*** Opening GIVEN INFORMATION ***

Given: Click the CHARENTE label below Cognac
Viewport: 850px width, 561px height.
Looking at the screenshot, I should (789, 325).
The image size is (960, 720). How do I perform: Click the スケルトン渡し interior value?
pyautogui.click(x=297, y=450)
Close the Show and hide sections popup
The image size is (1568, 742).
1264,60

*** Closing GIVEN INFORMATION ***

◆ **AIM OF THE TASK**:
Transcribe each entry. Leave nothing out.

◆ **SOLUTION TO THIS PROBLEM**:
Given: Click the CHARENTE label below Cognac
Viewport: 850px width, 561px height.
Looking at the screenshot, I should (789, 325).
The image size is (960, 720). How do I perform: Click the スケルトン渡し interior value?
pyautogui.click(x=297, y=450)
Close the Show and hide sections popup
The image size is (1568, 742).
1264,60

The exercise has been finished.